Il y a une salle de spectacle à Carhaix-Plouguer dont le nom est celui d’un poète bien connu des bretons, c’est la salle Glenmor. Dans cette salle, Soïg Soïg SIBÉRIL s’est produit bien des fois, lui qui était aussi à l’aise sur les grandes scènes du Festival Interceltique de Lorient que sur les planches exiguës mais chaleureuses de la Taverne du Roi Morvan dans la même ville.
Mercredi 9 avril 2025, son public a rempli la salle Glenmor pour un hommage émouvant, sensible et recueilli, au cours duquel plusieurs de ses amis ont partagé avec nous tous quelques-uns des moments merveilleux de joie et de complicité qui ont émaillé leur rencontre avec ce maître de la guitare celtique en accords ouverts.
Parmi ces moments forts de partage on pensera évidemment à l’écrivain Hervé BELLEC, devenu ami et invité régulier au petit presbytère de Trebrivan où Soïg pose l’étui de sa guitare dans les années 1970.
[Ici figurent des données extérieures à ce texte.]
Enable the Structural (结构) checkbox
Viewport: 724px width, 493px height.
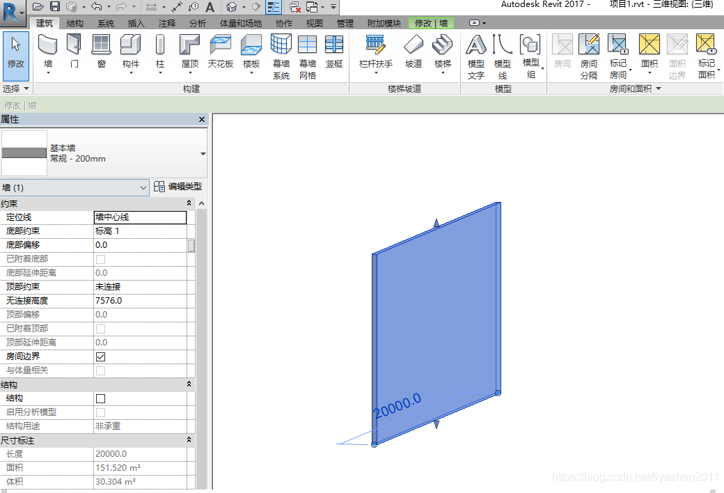pos(100,398)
Né à Paris en 1955 d’un père natif de Glomel et d’une maman marocaine, Soïg découvre d’abord le folk américain puis le bluegrass : c’est avec son frère Patrick, guitariste, qu’il découvre l’instrument. La découverte de la musique bretonne est un coup de foudre pour cet autodidacte qui, à l’instar de Pierre BENSUSAN, adopte alors l’accordage en DAGDAD, accord ouvert, qui permet, outre une production riche en harmoniques sur la guitare, des graves profondes exploitées comme des bourdons sur les tonalités des pièces musicales à dominante modale de la musique celtique. Il débarque en Bretagne non loin du village natal de son père, s’installe avec Kidou, muse et compagne, dans ce petit presbytère de Trebrivan qui ne cessera de résonner d’accords ouverts et de rires complices, lieu de célébrations conviviales de l’amitié sacrée, de la douceur familiale et de la reine Musique.
Il participe à de nombreuses formations et son appétit créatif ne connaît pas de limites. Bien que ses racines bretonnes soient à l’honneur de toutes ses prestations, en public et en studio, dès Digor (ouvert, ouverture, en breton), son premier enregistrement solo en 1993 (il a déjà, alors, une vingtaine d’années de pratique boulimique de la guitare à son actif), apparaissent des pièces dont l’inspiration est asturienne, écossaise, irlandaise, tout en révélant ses talents exceptionnels d’arrangeur de mélodies bretonnes traditionnelles comme ici Ar Menuser – Ridée (marche du menuisier).
Je ne peux résister à l’envie de relater ici la rencontre narrée au micro par Jean-Félix LALANNE avec Soïg. Pour tout ceux qui, comme moi, avaient la chance de connaître ce parangon d’humilité, de gentillesse et d’humour, cette anecdote est emblématique du personnage.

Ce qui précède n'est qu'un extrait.